### Data
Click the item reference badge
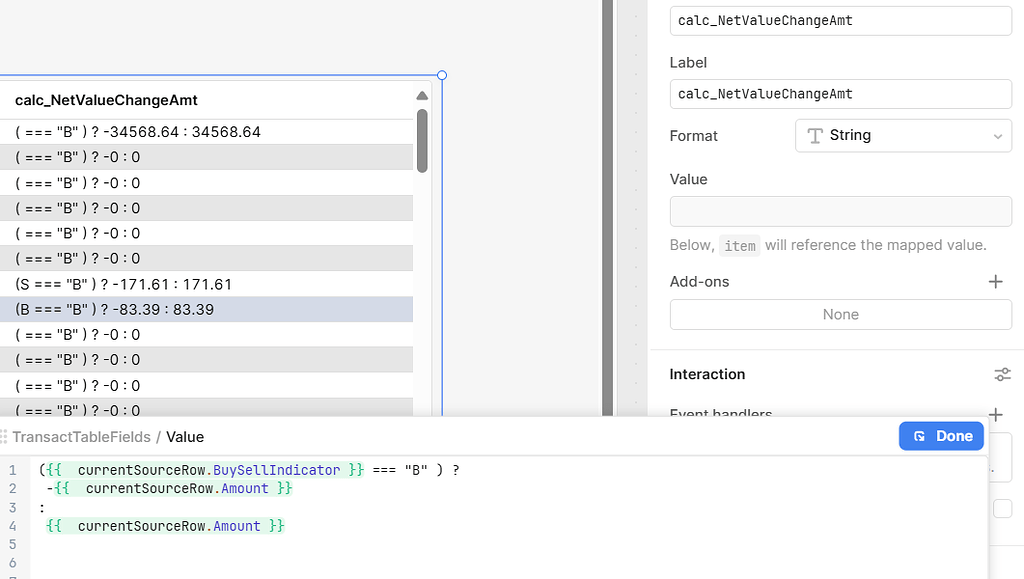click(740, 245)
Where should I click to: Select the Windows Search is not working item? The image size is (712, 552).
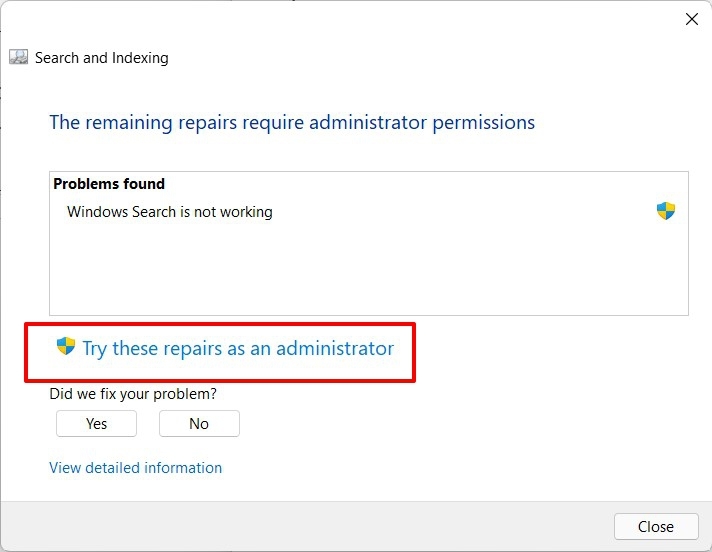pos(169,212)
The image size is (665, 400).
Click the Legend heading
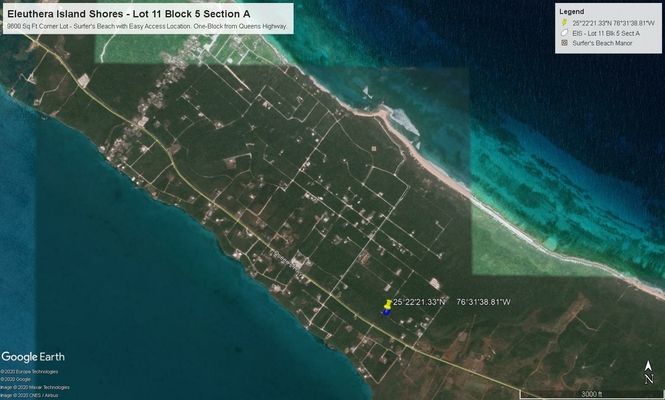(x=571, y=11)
######
### Data
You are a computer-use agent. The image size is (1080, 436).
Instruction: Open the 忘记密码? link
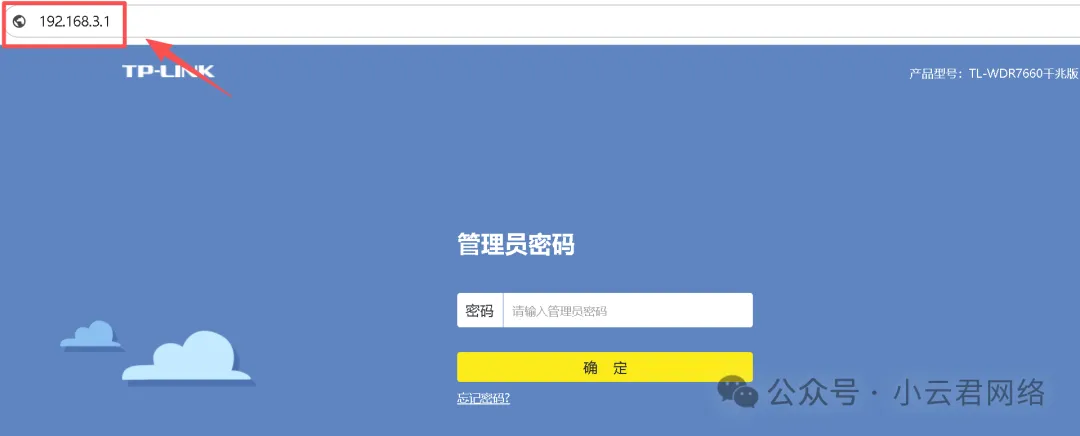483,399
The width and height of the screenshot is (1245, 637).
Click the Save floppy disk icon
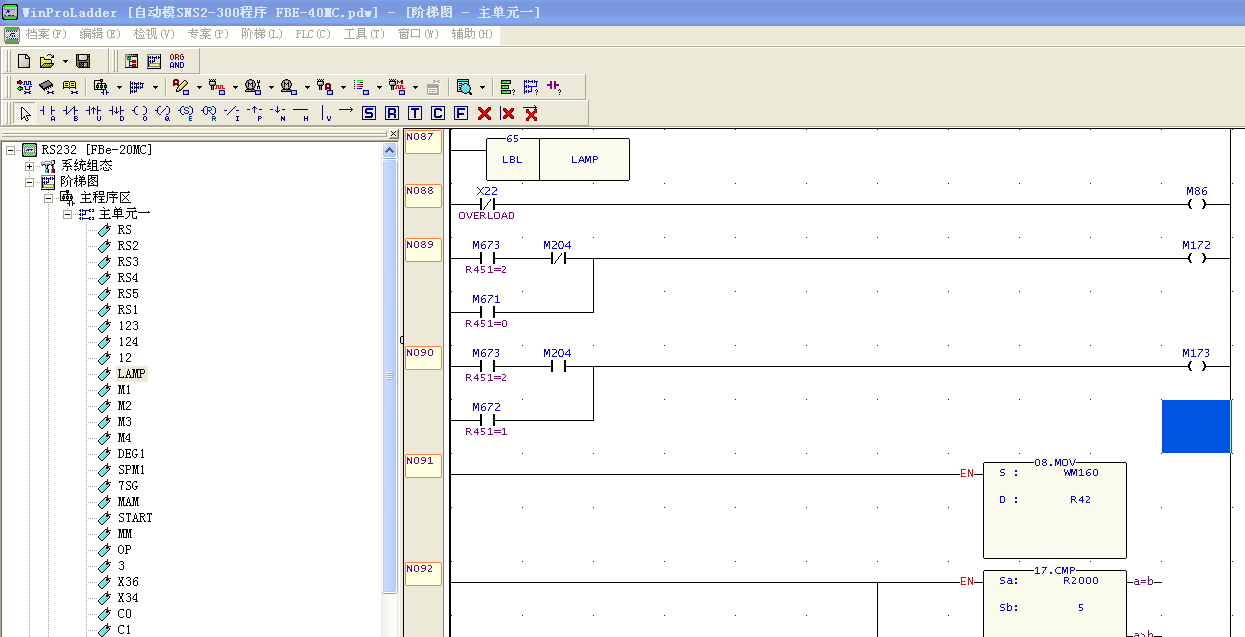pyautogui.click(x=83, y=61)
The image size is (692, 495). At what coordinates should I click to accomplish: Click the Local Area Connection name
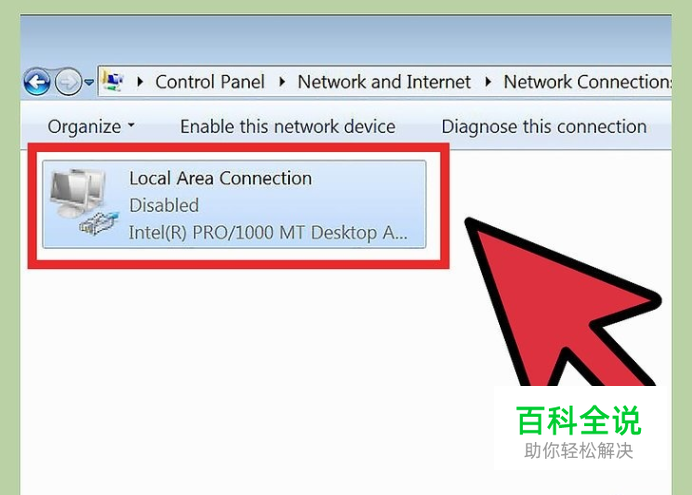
######
What you should do:
Print from the line containing "Click the Save floppy disk icon" through the line containing "The image size is (692, 495)." in the data above, exactly as the lines stand, and omit every picture.

Answer to this task:
Click the Save floppy disk icon
pyautogui.click(x=83, y=61)
The image size is (692, 495). At what coordinates should I click to accomplish: Click the Local Area Connection name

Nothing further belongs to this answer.